• _EXTRACT TO READ_:
* * * * * * *
Many species of whales were hunted nearly to extinction, for their meat, fat (used to make lamp oil), oil and ambergris (from Sperm Whales), a perfume ingredient. International treaties now sharply restrict whaling. Canada, Iceland, Japan and Norway and other countries hunt not endangered whales, while small aboriginal groups in the United States and Pacific island nations hunt endangered whales on a small scale.

Evolution

Like all members of the order, whales evolved from land mammals which returned to the sea undergoing aquatic adaptation, probably in the Eocene, between 55 and 34 million years ago. The precise ancestry of whales is still obscure, as there is no commonly agreed succession, but they are thought to have evolved from a group of carnivorous artiodactyla (even-toed hoofed animals). In 2001, two important 47-million-year-old partial fossils, named Rodhocetus Balochistanensis and Artiocetus clavis, were discovered in Balochistan, Pakistan. These fossils represent intermediate forms between land-living ungulates and whales and are evidence that the whales' closest relatives on land might be hippos, which had been previously suggested by DNA studies.

Characteristics

Like all mammals, whales breathe air into lungs, are warm-blooded (to be precise, endothermic), breast-feed their young, and have some (very little) hair. Whales have two blowholes which they use for breathing. When breathing out after a dive, a "V" shaped spout can be seen from the right perspective. Whale submerge underwater for vast amount of time. Some whales, such as the Sperm Whale, can stay underwater for up to two hours in a single breath.

Whales have a unique respiratory system that lets them stay underwater for long periods of time without taking any oxygen. Because of their environment, whales are conscious breathers: They have to decide when to breath. So how do they sleep? All mammals sleep, and so do whales, but they can't afford to fall in unsconscious state of sleep for too long periods of time, since they need to be conscious in order to breath. The solution is that only the other hemisphere of the brains of the whale sleeps at the time, so whales are never completely asleep, but still get the rest they need. Whales "sleep" around 8 hours a day.
* * * * * * *
• _DATA SEGMENT_:
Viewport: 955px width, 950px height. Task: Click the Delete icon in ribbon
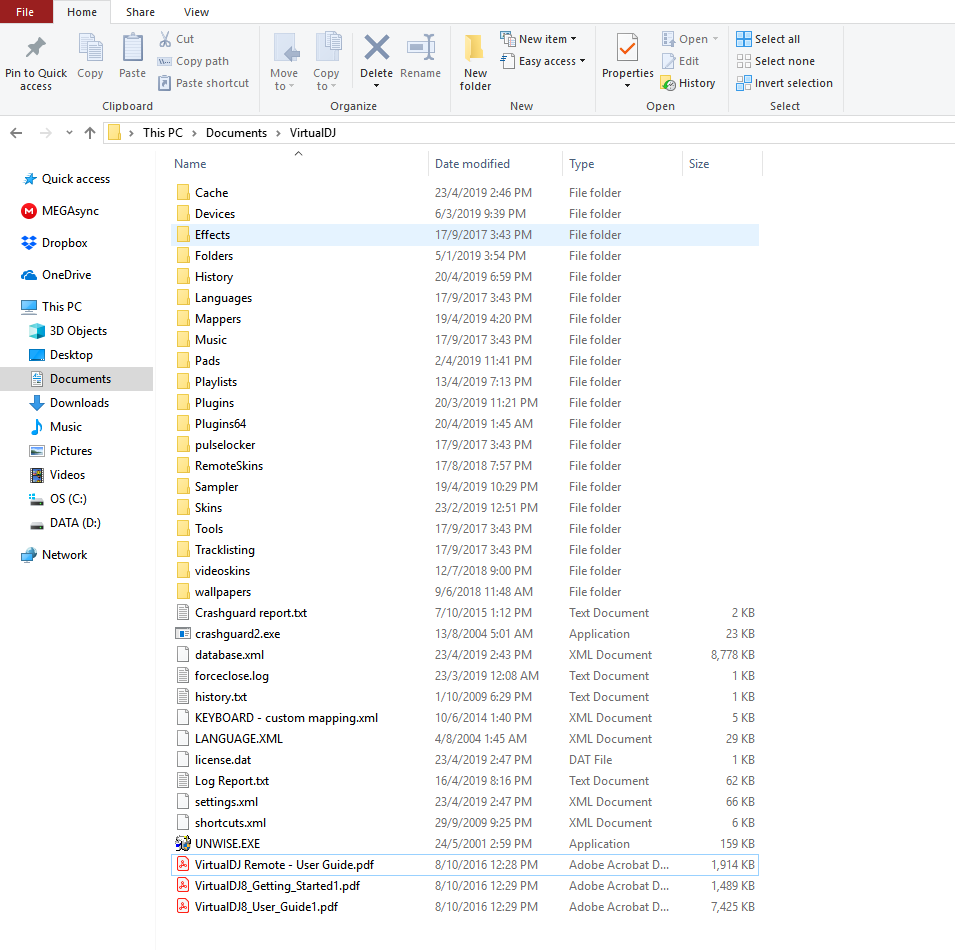pos(376,50)
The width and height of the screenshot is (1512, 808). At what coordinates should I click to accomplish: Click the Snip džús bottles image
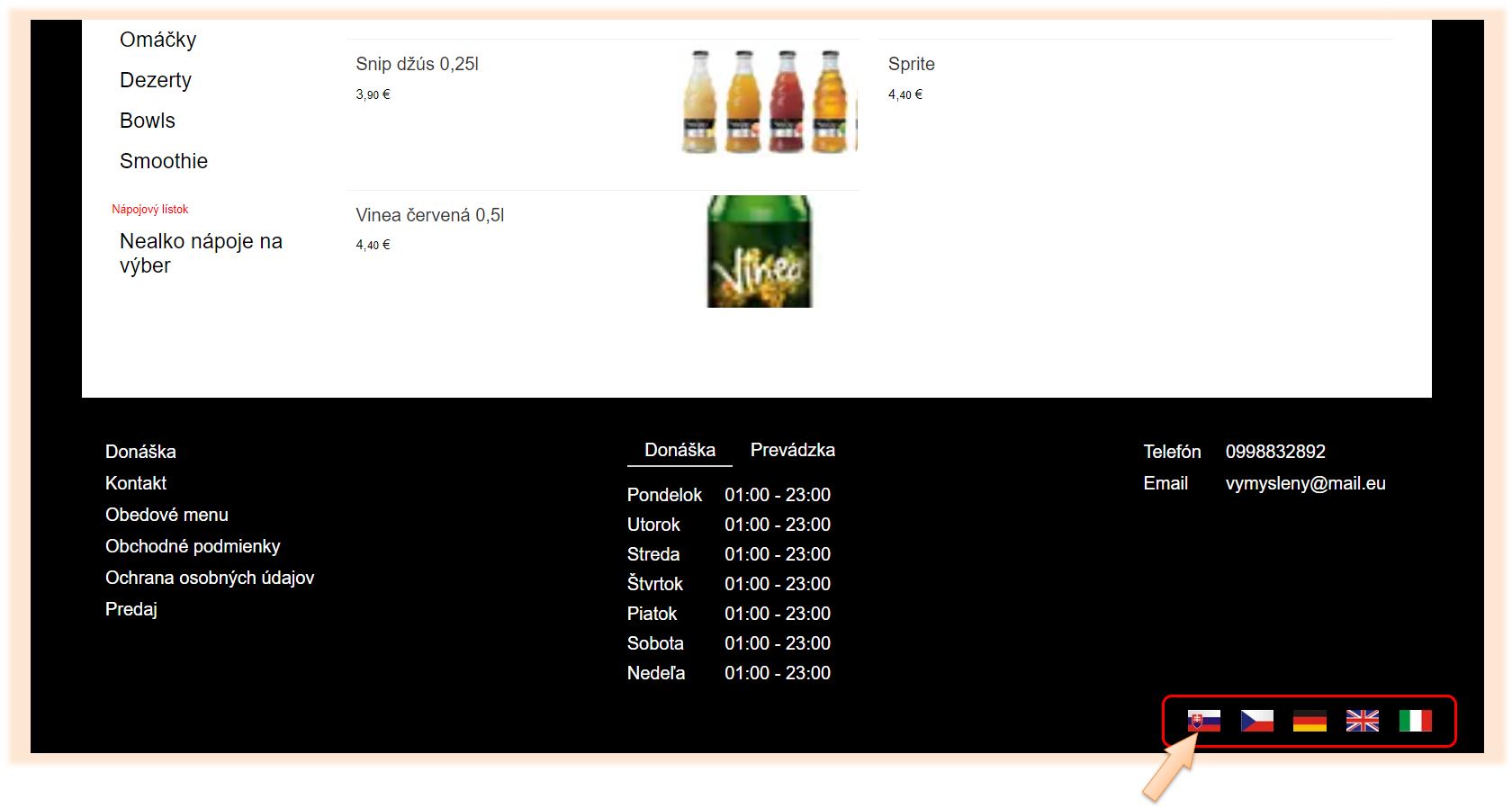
* * * * * * *
• _TRY IT_: Extend the whale passage above, picking up right after its final sentence about how many hours a day whales sleep.

• _ANSWER BOX_:
Whales have a four-chambered heart. Baleen, the sieve-like structures which baleen whales use to filter food out of the water, is made from keratin. Whales are broadly classed as predators, but their food ranges from microscopic plankton to very large fish. The male is called a bull; the female, a cow; and the young, a calf.

Especially noteworthy is the Blue Whale, the largest animal that has ever lived. It may be up to 30 meters long and weigh 180 tons.

Sonar

Environmentalists have long argued that some cetaceans including whales are endangered by sonar and especially by the very powerful sonar used by the US defense department. British scientists have recently suggested (in the journal Nature) that the sonar is connected to whale beachings and to signs that the beached whales have experienced decompression sickness (see a BBC report about the Nature article or the Nature article itself (requires subscription)). Mass whale beachings do occur naturally amongst many species and in fact the frequency and size of beachings around the world, recorded over the last 1000 years in religious tracts and more recently in scientific surveys, has been used to estimate the changing population size of various whale species, under that assumption that the proportion of the total whale population beaching in any one year is constant. Despite the concerns raised about sonar as mentioned above which may invalidate this assumption, this population estimate technique is still popular today.